EXERCISE INSTRUCTIONS: Write out again, word for word, the lines below from the line that holds "στολές (1201, 951)" through the line that holds "[button] (13, 16)", omitting pictures.

---------- THE RECORDS ----------

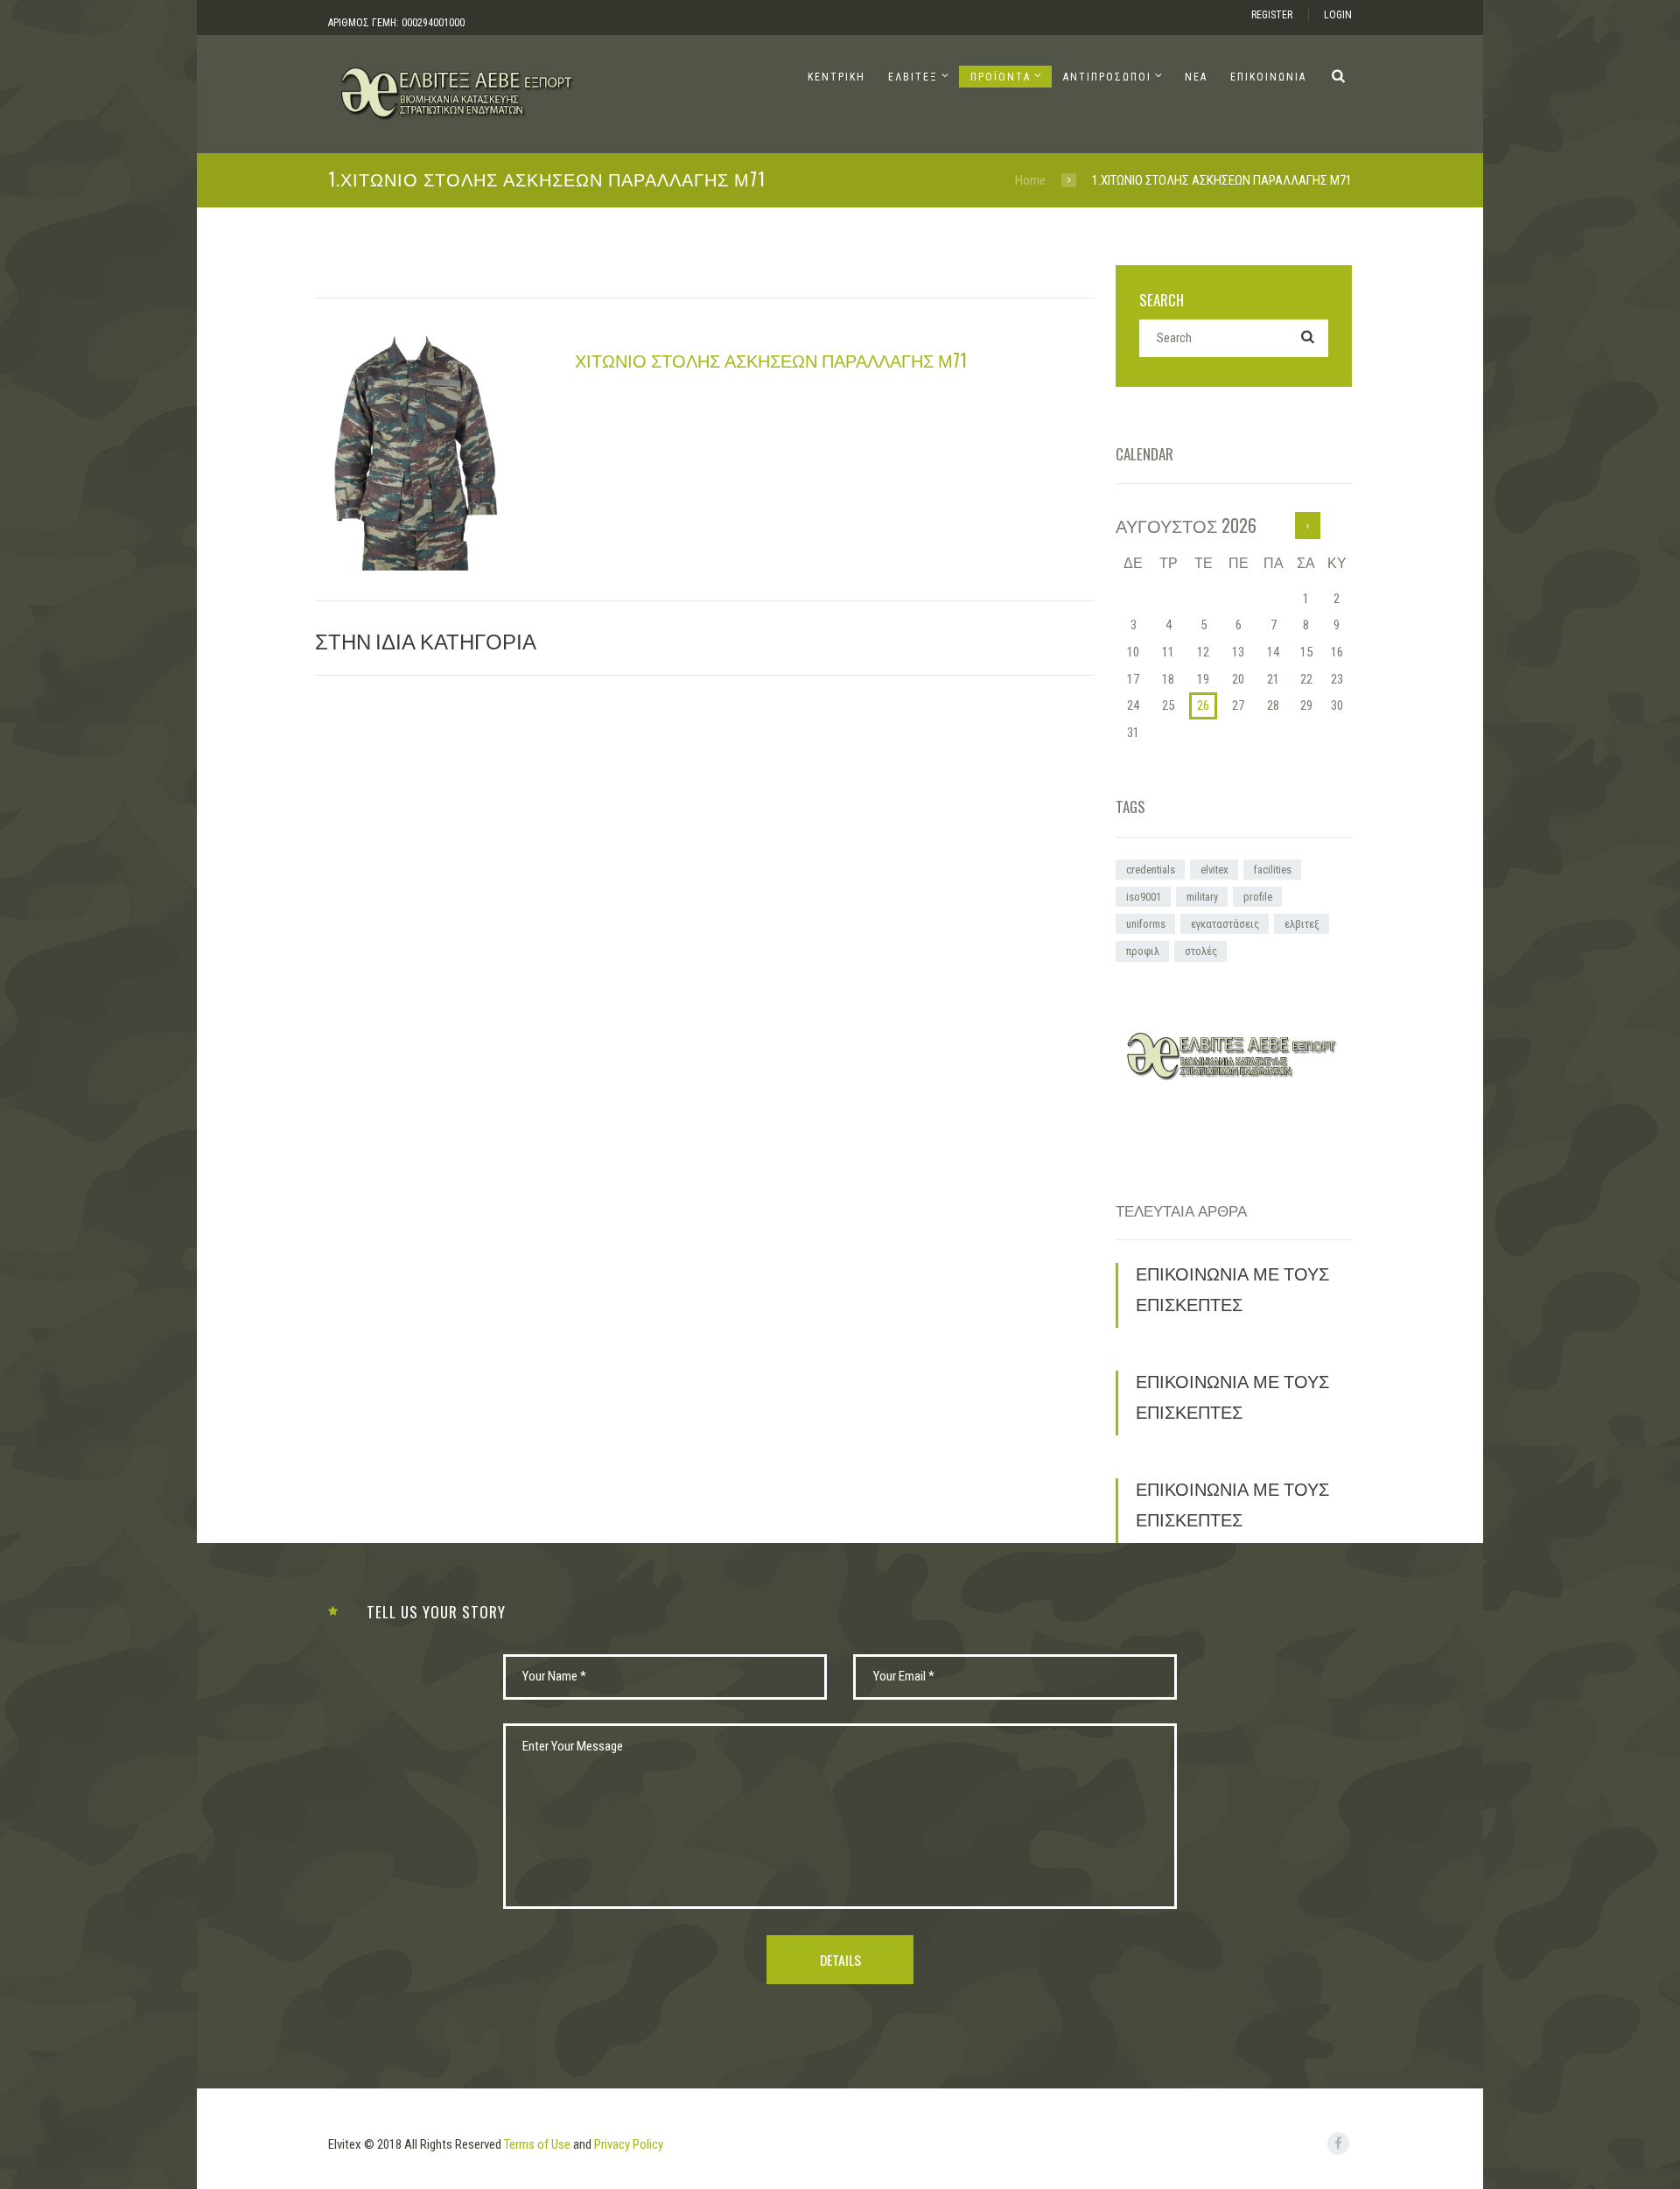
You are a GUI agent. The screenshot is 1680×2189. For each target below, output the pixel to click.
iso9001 (1143, 896)
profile (1257, 896)
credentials (1150, 869)
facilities (1273, 869)
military (1202, 896)
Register (1271, 15)
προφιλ (1142, 951)
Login (1338, 15)
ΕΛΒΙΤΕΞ (913, 77)
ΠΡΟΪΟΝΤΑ (1000, 77)
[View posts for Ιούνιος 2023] (1307, 525)
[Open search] (1338, 75)
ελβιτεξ (1302, 923)
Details (840, 1959)
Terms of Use (537, 2144)
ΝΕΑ (1196, 77)
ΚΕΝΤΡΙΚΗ (836, 77)
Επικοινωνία (1268, 77)
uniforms (1146, 923)
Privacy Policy (628, 2144)
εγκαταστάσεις (1225, 923)
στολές (1201, 951)
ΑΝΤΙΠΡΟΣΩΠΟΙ (1107, 77)
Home (1030, 180)
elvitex (1214, 869)
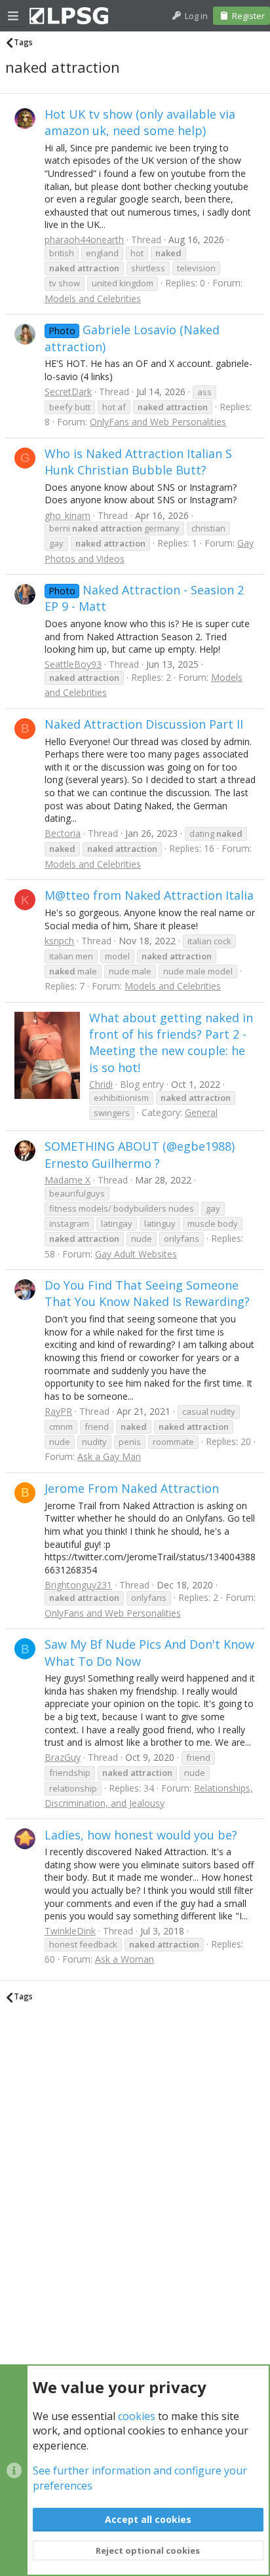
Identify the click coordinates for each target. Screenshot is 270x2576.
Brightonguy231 (78, 1585)
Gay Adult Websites (136, 1254)
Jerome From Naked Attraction (132, 1488)
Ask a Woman (124, 1959)
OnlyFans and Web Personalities (158, 421)
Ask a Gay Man (109, 1456)
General (201, 1112)
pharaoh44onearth (84, 239)
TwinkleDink (70, 1931)
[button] (13, 16)
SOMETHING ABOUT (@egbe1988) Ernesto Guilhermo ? (140, 1154)
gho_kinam (67, 515)
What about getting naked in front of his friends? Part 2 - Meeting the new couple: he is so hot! (171, 1042)
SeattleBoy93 (73, 664)
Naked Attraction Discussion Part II (144, 724)
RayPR (58, 1411)
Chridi (101, 1084)
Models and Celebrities (93, 298)
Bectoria (63, 833)
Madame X (67, 1180)
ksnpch (59, 940)
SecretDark (68, 391)
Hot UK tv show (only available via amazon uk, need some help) (140, 122)
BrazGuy (63, 1757)
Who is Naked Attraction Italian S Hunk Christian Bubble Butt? (138, 462)
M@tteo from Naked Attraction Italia (149, 895)
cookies (136, 2416)
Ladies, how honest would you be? (141, 1835)
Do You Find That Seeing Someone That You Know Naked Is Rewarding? (147, 1293)
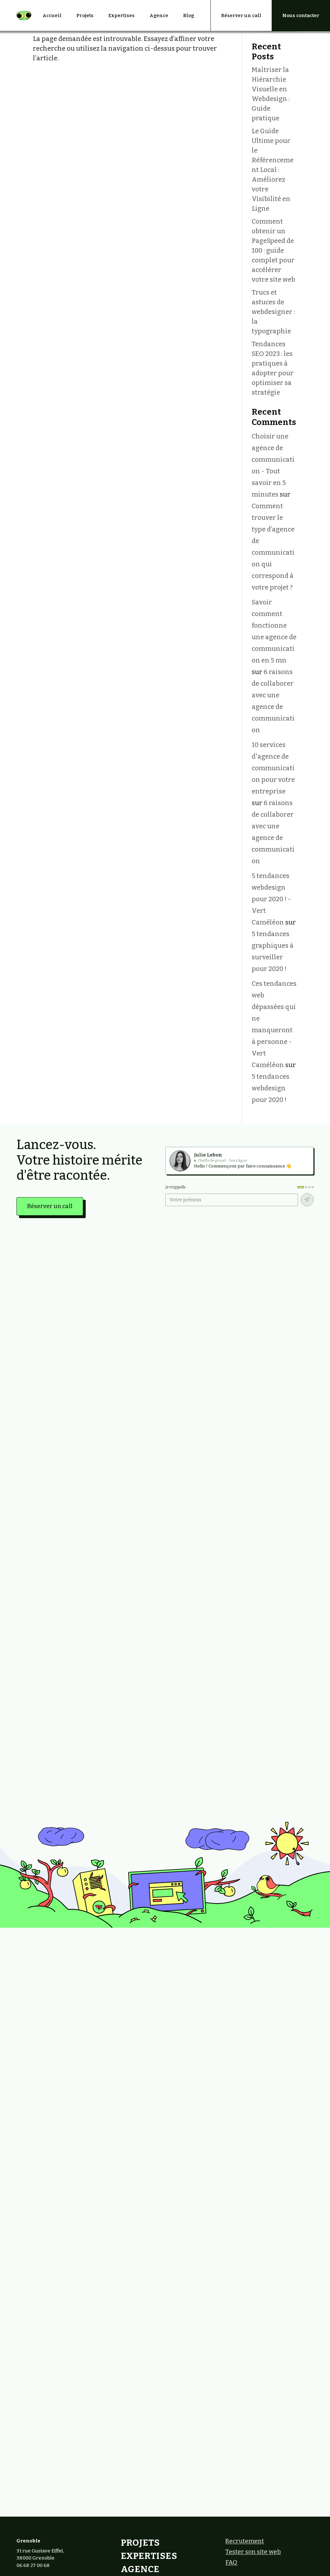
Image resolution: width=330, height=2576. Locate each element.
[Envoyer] (307, 1199)
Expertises (121, 15)
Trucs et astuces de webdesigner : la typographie (273, 311)
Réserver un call (241, 15)
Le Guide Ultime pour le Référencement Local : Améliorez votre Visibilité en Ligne (273, 169)
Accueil (52, 15)
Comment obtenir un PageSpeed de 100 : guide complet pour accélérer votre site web (273, 250)
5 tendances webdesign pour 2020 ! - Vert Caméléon (271, 899)
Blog (188, 15)
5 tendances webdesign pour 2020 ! (270, 1088)
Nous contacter (300, 15)
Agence (159, 15)
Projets (84, 15)
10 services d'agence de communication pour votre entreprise (273, 768)
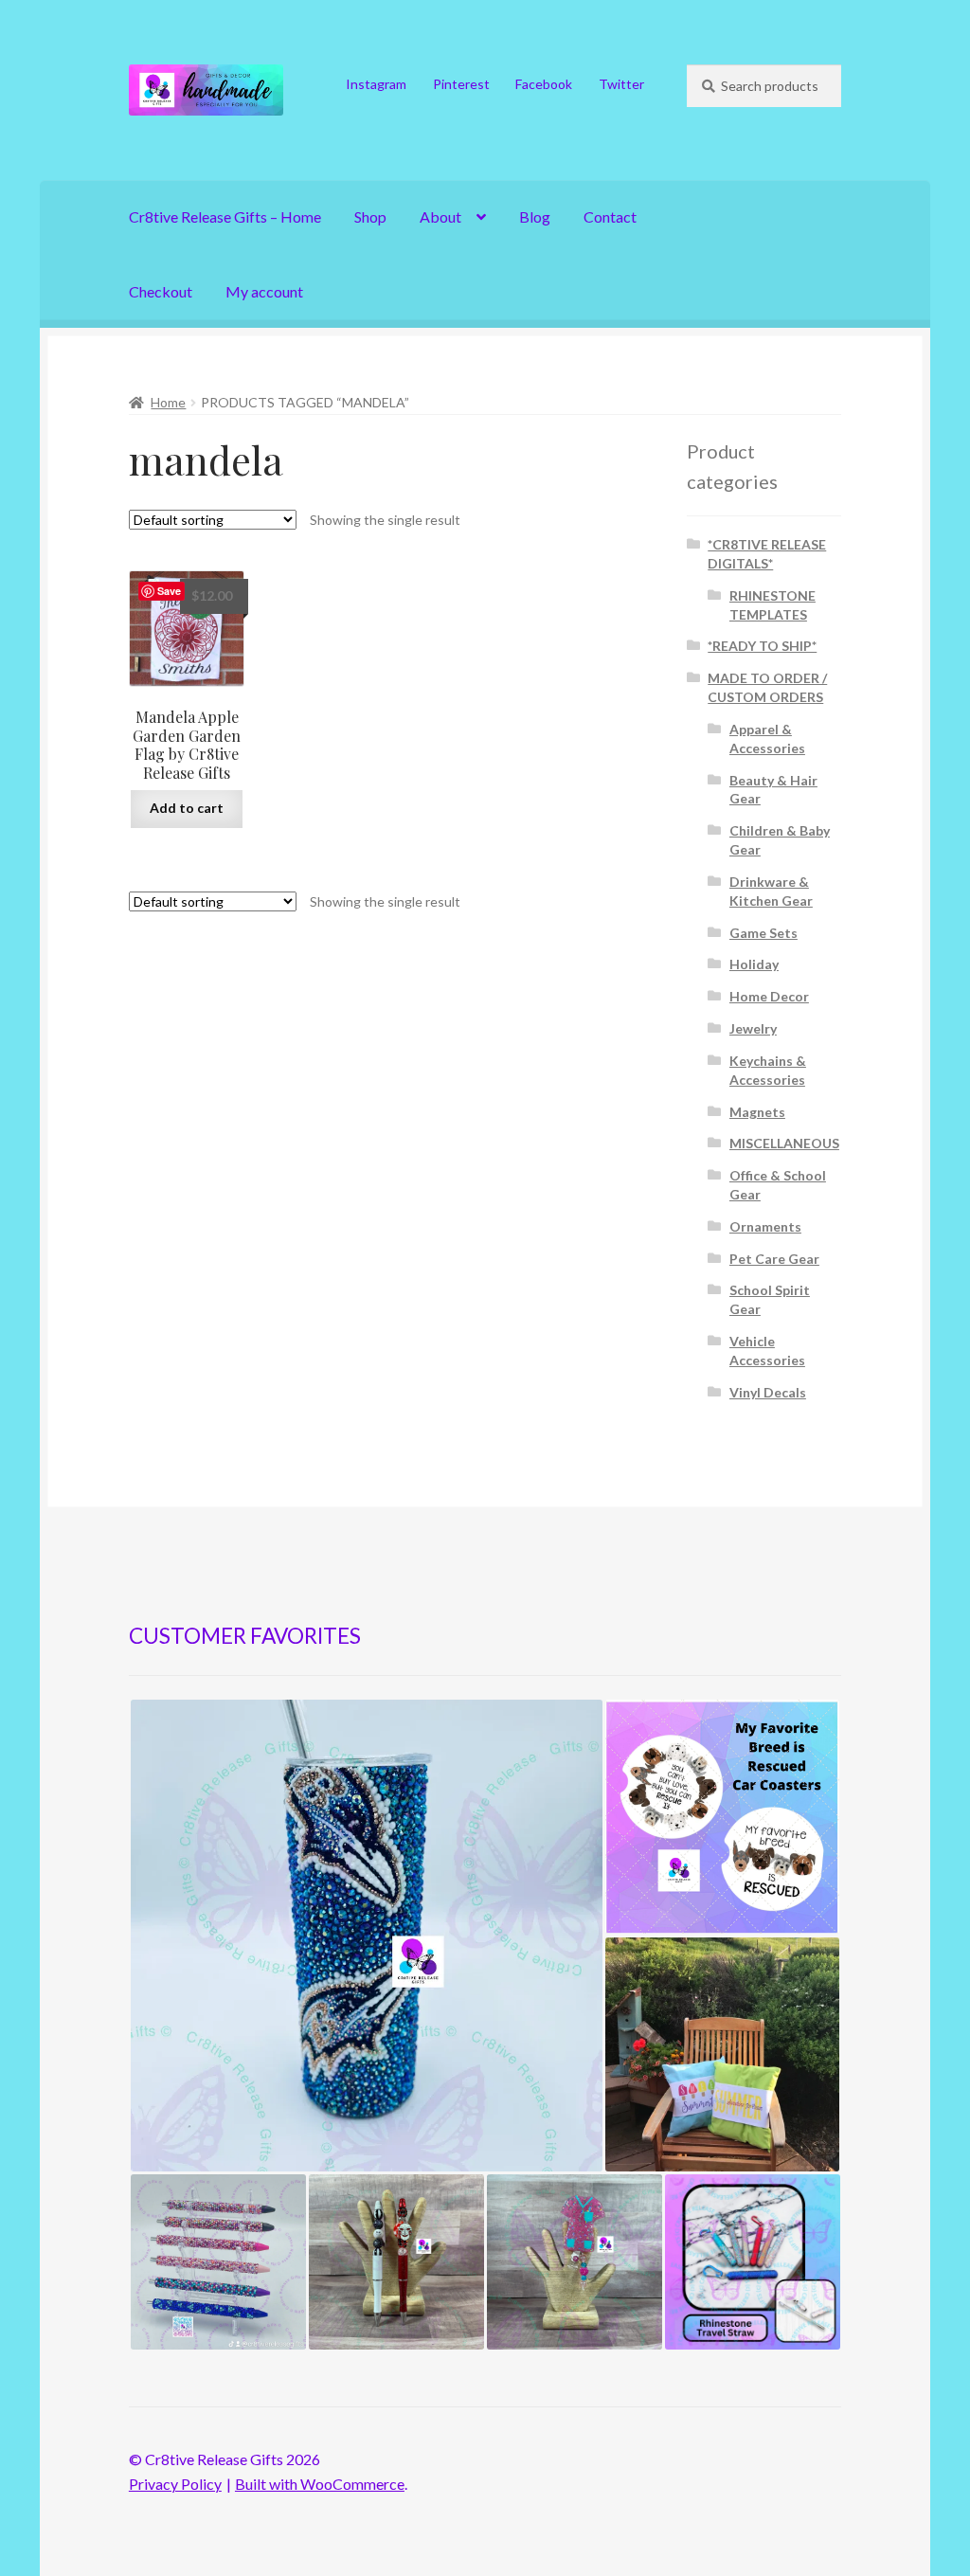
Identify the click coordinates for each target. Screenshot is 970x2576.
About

----------

EXERCISE SOLUTION:
στολές (1201, 951)
ΑΝΤΙΠΡΟΣΩΠΟΙ (1107, 77)
Home (1030, 180)
elvitex (1214, 869)
Identify the click coordinates for each target. Screenshot is 270x2576.
Brightonguy231 (78, 1585)
Gay Adult Websites (136, 1254)
Jerome From Naked Attraction (132, 1488)
Ask a Woman (124, 1959)
OnlyFans and Web Personalities (158, 421)
Ask a Gay Man (109, 1456)
General (201, 1112)
pharaoh44onearth (84, 239)
TwinkleDink (70, 1931)
[button] (13, 16)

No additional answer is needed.